Effetti della viscoelasticità sulla misura dell’energia di adesione tra film di polietilene

Lo stretch film è una diffusa applicazione per imballaggio dei film in polietilene (PE), utilizzato per proteggere diversi prodotti di vari dimensioni e pesi. Una caratteristica fondamentale del film è la sua proprietà adesiva in virtù della quale il film può essere facilmente chiuso su se stesso. Tipicamente vengono scelti gradi lineari a bassa densità (LLDPE) con valori relativamente bassi di densità a causa delle loro buone prestazioni. Il mercato basa la scelta del materiale adesivo per tentativi piuttosto che in base alla conoscenza delle caratteristiche strutturali ottimali per l’applicazione.
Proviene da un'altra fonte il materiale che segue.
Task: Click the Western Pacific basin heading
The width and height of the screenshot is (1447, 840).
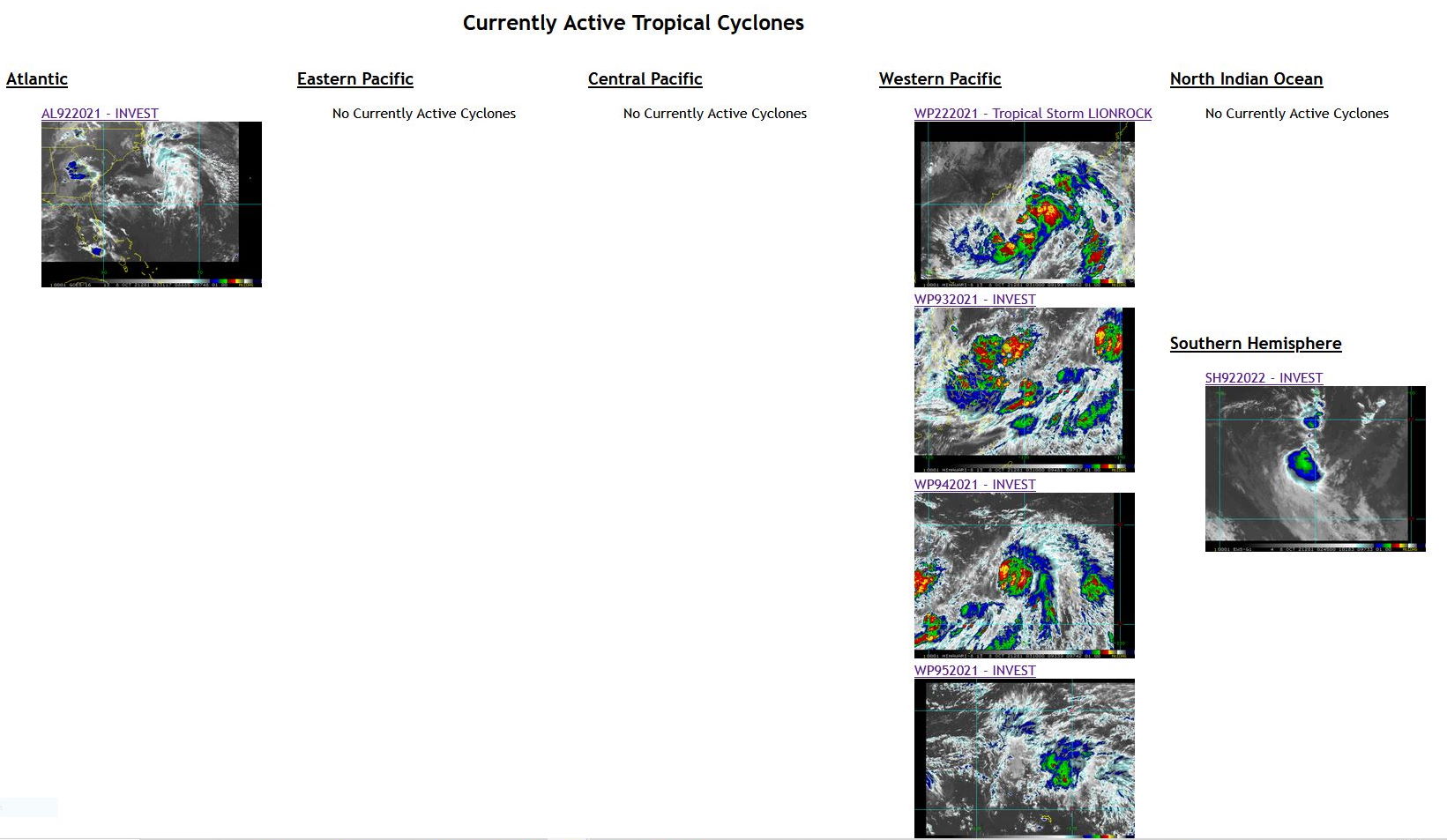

Come per i pressure sensitive adhesives, le proprietà adesive di film stretch in PE possono essere misurati mediante "peel testing". Esistono molti metodi standard internazionali ma i risultati di tali prove sono fortemente dipendenti dalla geometria di prova, sulla possibile deformazione plastica che si verificano nel peel arm(s), e la velocità e temperatura. Lo scopo del presente lavoro è quello di misurare l'energia di adesione Gc di film stretch di PE, su se stessi e su substrati diversi, sfruttando l'interpretazione della meccanica della frattura per tener conto dell'elevata flessibilità e deformabilità di tali film. Quindi, la dipendenza velocità/temperatura di Gc sarà studiata con riferimento diretto al comportamento viscoelastico lineare dei materiali utilizzati negli strati adesivi, per esplorare le relazioni struttura-proprietà che possono mettere in luce i meccanismi molecolari coinvolti nei processi di adesione e distacco. Nella presente caso, l’adesivo non è direttamente disponibile come materiale separato che può essere messo tra due superfici di prova e misurato per la determinazione delle sue proprietà. Il presupposto principale è che una parte, o fase, della complessa struttura semi-cristallina del PE possa funzionare come adesivo, e un importante risultato di questo studio può essere una migliore identificazione e caratterizzazione di questo "fase adesiva".